- [To do]:
Answer these questions from the text on health IT in India:
1. Which group has been swift to come up with disruptive solutions in healthcare?
2. What position does Dr Rajiv K Jain hold?
3. What three qualities does Dr Jain say the healthcare system on the ground must have?
*** Opening of Text passage ***
India has developed excellent capabilities in Information and Communication Technology (ICT) and its usage in bridging the gaps in healthcare delivery is growing in importance with each passing year. Health IT has also opened new avenues of growth for startups, which have been swift to come up with many disruptive solutions that are changing the way healthcare was delivered in the country. But are we pushing ICT in healthcare too fast?
Dr Rajiv K Jain, Additional Chief Medical Director (Health and Family Welfare), Ministry of Railways, believes that IT is as useful as physical infrastructure in the healthcare sector. “But IT cannot function without the healthcare infrastructure on the ground,” he said at the recently held 7th Healthcare Leaders Forum (HLF) in New Delhi.
“In India, if we have to scale up IT application in healthcare. We need to have an accessible, robust and affordable healthcare system existing on the ground. That’s a prerequisite. Without the foundation, you cannot build an IT infrastructure supporting the healthcare system,” Dr Jain said.
*** Close of Text passage ***
*** Opening of Records supplied ***
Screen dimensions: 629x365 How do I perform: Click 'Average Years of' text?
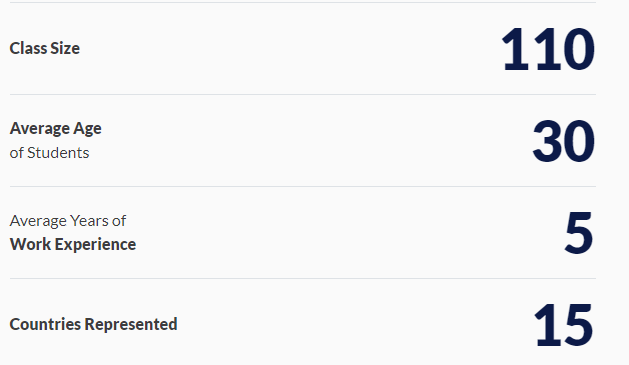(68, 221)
*** Close of Records supplied ***
*** Opening of Records supplied ***
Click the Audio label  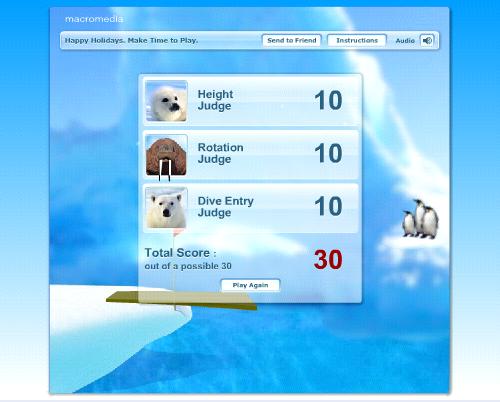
*** Close of Records supplied ***
*** Opening of Records supplied ***
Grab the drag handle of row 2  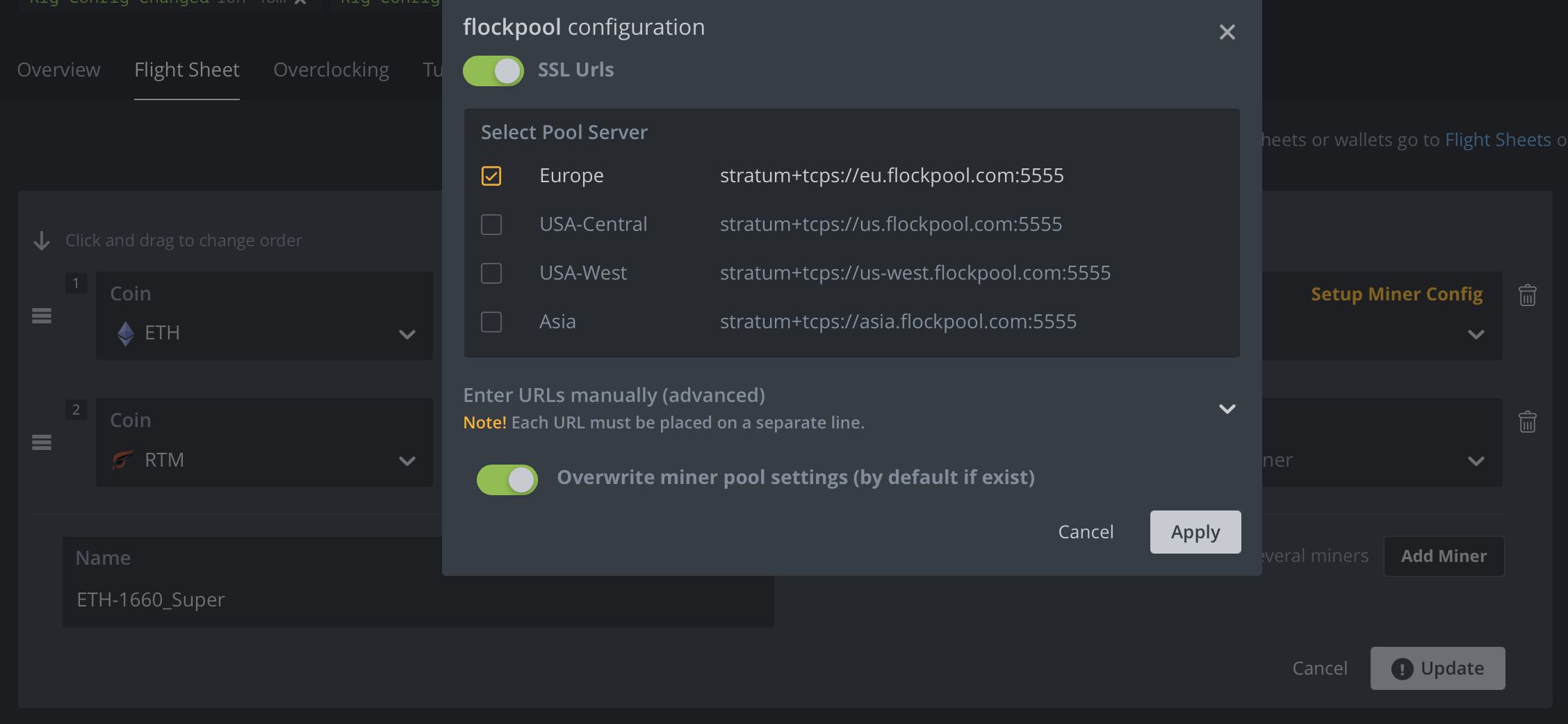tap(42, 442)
*** Close of Records supplied ***
- [Your response]:
1. Startups
2. Additional Chief Medical Director (Health and Family Welfare), Ministry of Railways
3. Accessible, robust and affordable